Individualized Performance Analytics
Tracking and analyzing performance data to ensure training success or to determine areas of improvement has been limited. To date most of what we call analytics is really just descriptive analytics; in other words, it simply tells us what happened. The biggest limiter here has been the inability to truly understand why it happened, often resulting in a qualitative decision as to why performance achieved a goal or failed to do so.
One of the key focuses of the WKO4 analytical engine is the evolution of analytical capabilities from descriptive to diagnostic, creating a powerful tool to understand why things happen. There’s power in knowing why; it allows for continual improvement in training diagnosis and prescription to maximize training time and efficiency. With WKO4’s charting engine we can develop unique analysis through the use of expressions and math to create individual metrics to uncover key diagnostic elements of success.
To make it easier to access these advanced analytics, WKO4 offers the ability to exchange these ideas easily; every unique analytic chart, graph, and report can be exported and sent to others.

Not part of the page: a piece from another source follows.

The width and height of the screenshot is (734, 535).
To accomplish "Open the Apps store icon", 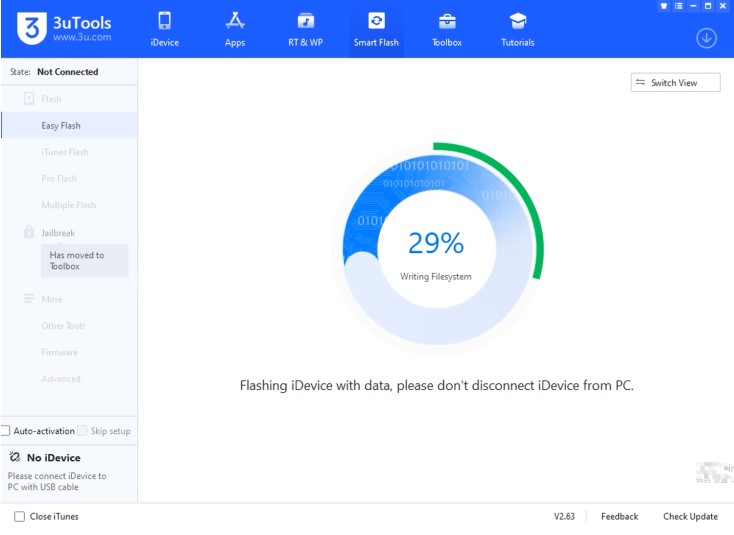I will tap(235, 21).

This enables everyone to test and benefit from the community of athletes, coaches, and scientists who use TrainingPeaks and WKO4 as their analytical tools. To support this process, TrainingPeaks will host a new Chart Exchange, where users can visit and review numerous analytical chart and reports from the communities of users (including some of the best coaches and scientists in the business).
Principles of adaptation will help to optimize overall training responses. To maximize that adaption, the principles need to be viewed through an individualized lens. Training to perform at optimal levels requires thorough knowledge of the individual, the individual’s unique responses to training, and the type of training required for that individual to perform the specific event.
Peaks Coaching Group President Tim Cusick contributed to this article.